Even if a team has eight or nine superior players, it is often the depth of the weakness in a few others which loses the Test. If one of those weak players is the goalkicker and the other is his backup, the team with thirteen of the players on the sheet is going to struggle in a tight Test. This weekend, a strong team takes the field at Mount Smart without a proper kicker, canceling out many other edges.

Rugby is made up of zones and pods, so a properly matched midfield or balanced loose trio can defeat a team with a star twelve and seven mismatched with mates. There is no one thing that matters; it is the whole.

When the All Blacks play the Springboks nowadays, there is little in it. In the last eight Tests, the record is knotted up, with a handful of moments separating winner from loser.
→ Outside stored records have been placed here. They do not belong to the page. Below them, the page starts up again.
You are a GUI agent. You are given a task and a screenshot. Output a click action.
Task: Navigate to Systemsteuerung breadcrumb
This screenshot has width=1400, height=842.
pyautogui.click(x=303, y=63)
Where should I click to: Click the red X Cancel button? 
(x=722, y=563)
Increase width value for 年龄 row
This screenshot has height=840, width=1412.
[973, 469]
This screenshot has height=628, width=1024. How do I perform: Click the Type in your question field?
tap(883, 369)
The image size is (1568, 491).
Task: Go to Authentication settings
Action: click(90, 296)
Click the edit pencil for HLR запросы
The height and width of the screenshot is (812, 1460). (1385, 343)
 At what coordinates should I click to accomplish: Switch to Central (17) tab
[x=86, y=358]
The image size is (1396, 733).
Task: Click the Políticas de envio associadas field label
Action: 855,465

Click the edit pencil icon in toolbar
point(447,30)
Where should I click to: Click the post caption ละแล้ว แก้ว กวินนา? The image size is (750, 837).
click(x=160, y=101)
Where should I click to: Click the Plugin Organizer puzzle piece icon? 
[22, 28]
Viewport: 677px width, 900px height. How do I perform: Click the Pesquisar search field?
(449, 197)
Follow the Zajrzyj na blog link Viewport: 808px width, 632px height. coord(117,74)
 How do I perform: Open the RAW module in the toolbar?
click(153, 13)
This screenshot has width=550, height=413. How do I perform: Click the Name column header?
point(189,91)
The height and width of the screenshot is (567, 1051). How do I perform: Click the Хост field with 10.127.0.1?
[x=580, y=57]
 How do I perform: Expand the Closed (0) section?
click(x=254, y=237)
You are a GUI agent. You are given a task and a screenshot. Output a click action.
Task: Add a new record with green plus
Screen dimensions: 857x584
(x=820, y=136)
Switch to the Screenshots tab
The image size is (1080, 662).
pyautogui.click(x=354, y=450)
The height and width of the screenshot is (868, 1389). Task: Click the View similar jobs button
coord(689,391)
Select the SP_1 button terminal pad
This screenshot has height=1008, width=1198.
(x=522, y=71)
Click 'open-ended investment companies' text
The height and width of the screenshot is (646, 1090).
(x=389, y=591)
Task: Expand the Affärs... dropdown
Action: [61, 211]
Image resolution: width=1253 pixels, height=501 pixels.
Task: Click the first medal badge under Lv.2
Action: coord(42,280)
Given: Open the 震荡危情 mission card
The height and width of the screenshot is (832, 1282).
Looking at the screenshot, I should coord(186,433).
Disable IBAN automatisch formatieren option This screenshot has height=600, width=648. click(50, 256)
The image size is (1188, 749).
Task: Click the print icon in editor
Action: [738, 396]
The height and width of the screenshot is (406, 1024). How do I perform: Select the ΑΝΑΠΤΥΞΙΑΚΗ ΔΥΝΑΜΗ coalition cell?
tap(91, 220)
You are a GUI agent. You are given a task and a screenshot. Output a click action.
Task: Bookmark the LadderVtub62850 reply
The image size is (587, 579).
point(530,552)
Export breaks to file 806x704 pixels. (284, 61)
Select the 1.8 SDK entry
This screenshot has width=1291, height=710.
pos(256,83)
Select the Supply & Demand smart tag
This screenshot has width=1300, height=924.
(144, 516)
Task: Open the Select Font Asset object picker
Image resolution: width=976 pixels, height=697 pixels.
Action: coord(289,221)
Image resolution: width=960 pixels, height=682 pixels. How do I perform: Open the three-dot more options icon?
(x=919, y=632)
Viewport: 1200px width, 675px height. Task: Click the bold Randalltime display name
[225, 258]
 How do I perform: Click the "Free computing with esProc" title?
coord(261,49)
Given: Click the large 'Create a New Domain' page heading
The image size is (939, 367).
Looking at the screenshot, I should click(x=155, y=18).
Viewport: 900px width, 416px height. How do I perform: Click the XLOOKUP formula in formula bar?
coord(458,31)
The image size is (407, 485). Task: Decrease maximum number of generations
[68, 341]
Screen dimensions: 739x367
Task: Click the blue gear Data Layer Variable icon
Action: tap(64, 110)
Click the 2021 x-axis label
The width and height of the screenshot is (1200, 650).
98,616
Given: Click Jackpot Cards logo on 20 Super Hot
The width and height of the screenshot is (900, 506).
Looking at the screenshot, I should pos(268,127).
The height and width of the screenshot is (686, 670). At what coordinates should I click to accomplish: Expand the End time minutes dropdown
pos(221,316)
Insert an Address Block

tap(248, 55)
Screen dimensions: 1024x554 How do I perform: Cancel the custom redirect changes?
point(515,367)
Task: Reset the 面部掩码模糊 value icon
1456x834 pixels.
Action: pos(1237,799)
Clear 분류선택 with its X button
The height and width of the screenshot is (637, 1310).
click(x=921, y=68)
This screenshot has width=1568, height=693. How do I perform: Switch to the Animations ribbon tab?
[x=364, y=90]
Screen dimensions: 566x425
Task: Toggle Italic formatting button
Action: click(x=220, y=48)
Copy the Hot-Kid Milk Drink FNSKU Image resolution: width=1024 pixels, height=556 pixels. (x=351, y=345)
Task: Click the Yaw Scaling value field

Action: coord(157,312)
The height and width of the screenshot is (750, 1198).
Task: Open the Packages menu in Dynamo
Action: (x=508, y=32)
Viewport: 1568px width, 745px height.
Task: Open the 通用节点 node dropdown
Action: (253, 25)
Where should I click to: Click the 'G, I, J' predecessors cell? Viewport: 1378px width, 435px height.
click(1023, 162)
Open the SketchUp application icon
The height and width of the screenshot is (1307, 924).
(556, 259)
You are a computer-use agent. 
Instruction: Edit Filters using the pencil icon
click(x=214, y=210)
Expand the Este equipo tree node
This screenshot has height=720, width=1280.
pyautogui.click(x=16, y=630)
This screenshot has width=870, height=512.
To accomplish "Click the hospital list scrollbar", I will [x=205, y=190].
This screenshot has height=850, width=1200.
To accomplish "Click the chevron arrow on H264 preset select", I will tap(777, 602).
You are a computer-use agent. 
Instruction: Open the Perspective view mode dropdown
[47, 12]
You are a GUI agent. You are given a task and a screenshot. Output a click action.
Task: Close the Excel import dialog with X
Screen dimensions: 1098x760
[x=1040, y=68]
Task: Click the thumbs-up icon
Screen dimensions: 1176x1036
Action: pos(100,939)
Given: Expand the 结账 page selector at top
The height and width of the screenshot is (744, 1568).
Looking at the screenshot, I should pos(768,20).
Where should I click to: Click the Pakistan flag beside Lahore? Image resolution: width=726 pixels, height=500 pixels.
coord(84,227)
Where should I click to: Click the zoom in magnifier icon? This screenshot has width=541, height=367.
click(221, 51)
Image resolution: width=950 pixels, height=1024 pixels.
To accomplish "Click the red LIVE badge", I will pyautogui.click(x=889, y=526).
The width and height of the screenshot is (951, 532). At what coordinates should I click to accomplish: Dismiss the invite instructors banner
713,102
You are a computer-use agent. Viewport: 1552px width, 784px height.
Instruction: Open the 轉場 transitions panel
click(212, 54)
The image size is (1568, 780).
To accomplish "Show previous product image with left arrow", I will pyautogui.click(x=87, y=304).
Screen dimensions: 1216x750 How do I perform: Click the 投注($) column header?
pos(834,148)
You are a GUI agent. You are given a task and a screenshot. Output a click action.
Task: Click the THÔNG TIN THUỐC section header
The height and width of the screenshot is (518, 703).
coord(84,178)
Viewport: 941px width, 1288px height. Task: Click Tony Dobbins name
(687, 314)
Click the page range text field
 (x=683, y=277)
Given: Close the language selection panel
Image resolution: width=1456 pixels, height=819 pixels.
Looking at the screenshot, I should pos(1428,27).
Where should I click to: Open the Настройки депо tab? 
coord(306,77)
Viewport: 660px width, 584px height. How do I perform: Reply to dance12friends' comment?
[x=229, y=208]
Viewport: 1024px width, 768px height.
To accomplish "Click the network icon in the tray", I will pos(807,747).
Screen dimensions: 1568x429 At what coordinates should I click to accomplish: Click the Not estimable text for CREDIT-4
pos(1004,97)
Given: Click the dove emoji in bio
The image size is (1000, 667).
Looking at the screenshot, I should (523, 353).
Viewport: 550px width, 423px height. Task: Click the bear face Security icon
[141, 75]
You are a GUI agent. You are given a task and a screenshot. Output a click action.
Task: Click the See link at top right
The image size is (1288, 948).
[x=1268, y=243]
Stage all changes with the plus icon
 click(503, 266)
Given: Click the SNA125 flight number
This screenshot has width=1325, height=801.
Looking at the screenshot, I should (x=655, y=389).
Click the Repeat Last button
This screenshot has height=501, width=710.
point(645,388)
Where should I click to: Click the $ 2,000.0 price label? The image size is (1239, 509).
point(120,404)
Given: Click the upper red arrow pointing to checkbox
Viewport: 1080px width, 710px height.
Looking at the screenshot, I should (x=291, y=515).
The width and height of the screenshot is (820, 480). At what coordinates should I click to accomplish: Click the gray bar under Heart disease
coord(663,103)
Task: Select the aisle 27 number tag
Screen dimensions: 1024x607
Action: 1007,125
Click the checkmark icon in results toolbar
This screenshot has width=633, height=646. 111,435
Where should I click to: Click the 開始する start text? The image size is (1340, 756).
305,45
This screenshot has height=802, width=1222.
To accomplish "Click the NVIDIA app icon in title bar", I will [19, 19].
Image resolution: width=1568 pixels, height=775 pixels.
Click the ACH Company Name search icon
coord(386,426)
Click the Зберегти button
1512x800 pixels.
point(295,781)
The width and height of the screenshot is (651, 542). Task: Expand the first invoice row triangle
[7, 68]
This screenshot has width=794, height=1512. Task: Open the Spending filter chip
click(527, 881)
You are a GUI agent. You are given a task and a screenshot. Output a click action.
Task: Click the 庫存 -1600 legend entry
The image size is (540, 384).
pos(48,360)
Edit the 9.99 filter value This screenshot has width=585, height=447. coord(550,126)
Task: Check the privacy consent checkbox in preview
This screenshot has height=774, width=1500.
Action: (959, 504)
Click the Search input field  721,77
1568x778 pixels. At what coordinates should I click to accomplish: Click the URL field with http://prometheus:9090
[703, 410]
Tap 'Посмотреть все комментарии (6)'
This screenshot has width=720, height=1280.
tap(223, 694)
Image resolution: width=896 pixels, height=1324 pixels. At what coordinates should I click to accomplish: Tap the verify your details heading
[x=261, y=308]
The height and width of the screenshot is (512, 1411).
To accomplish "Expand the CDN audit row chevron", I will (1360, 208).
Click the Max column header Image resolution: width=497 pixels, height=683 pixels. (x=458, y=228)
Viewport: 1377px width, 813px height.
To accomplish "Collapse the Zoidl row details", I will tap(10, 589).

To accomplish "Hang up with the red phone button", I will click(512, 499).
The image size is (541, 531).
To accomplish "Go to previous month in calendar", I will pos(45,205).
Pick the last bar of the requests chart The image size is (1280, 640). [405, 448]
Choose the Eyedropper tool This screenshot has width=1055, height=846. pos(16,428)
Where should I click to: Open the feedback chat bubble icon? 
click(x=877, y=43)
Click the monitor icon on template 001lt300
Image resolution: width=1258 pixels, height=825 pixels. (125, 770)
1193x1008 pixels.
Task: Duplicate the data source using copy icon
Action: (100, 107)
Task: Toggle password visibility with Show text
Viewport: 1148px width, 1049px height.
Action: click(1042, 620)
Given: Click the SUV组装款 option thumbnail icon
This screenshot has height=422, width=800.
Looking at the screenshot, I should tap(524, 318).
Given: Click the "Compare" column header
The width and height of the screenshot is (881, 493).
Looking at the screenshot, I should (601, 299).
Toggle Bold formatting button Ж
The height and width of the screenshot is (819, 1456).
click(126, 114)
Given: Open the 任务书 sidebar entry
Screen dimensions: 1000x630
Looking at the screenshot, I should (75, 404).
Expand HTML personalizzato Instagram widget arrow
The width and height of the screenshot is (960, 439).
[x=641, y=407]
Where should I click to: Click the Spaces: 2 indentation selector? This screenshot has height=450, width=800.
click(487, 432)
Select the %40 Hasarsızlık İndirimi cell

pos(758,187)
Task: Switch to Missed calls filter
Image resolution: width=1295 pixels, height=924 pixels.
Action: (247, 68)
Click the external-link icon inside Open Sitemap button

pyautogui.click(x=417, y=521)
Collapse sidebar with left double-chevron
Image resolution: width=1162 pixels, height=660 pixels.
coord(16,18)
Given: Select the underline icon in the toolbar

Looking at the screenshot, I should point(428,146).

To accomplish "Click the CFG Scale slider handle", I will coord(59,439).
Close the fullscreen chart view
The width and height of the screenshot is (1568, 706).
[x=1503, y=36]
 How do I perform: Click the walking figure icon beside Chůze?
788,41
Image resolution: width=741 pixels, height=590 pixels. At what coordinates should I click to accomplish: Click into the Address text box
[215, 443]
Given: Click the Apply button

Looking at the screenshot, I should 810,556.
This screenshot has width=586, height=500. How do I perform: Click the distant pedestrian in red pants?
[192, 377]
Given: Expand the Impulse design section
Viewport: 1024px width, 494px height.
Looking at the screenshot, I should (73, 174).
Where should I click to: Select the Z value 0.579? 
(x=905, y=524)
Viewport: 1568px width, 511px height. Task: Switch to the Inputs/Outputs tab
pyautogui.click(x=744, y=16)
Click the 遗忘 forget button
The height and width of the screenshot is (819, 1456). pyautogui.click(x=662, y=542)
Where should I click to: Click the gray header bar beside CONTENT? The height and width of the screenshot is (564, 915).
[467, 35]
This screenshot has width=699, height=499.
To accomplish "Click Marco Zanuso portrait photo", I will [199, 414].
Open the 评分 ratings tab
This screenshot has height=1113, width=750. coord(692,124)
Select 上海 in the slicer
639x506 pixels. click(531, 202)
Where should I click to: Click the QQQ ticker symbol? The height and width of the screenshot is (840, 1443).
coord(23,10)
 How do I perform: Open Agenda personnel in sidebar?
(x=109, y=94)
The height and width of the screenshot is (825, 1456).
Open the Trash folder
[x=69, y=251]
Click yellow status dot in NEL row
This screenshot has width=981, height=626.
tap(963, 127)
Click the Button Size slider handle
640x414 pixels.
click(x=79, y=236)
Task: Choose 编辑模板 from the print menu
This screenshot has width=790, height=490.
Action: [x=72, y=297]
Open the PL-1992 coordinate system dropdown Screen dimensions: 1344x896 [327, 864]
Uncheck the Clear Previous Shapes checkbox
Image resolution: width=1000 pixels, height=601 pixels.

Both have made comebacks. Both has lost matches they should have won. Both believe they are best.

New Zealand is always favoured in New Zealand, even if Ireland returned tomorrow to play another series. The reason is rational: they almost always win at home. But this Springbok team will be an underdog with a good look at a good bone.

The visitors still boast the stingiest defence around, with maxed out line speed promoting chaos, and this week it will be Makazole Mapimpi chasing instead of Canan Moodie: next level up on repelling lactic acid and tacklers. In 2019 Mapimpi could be targeted by Richie Mo’unga. Now, he is a no-go zone.

Bongi Mbonambi.

(Photo by Getty Images)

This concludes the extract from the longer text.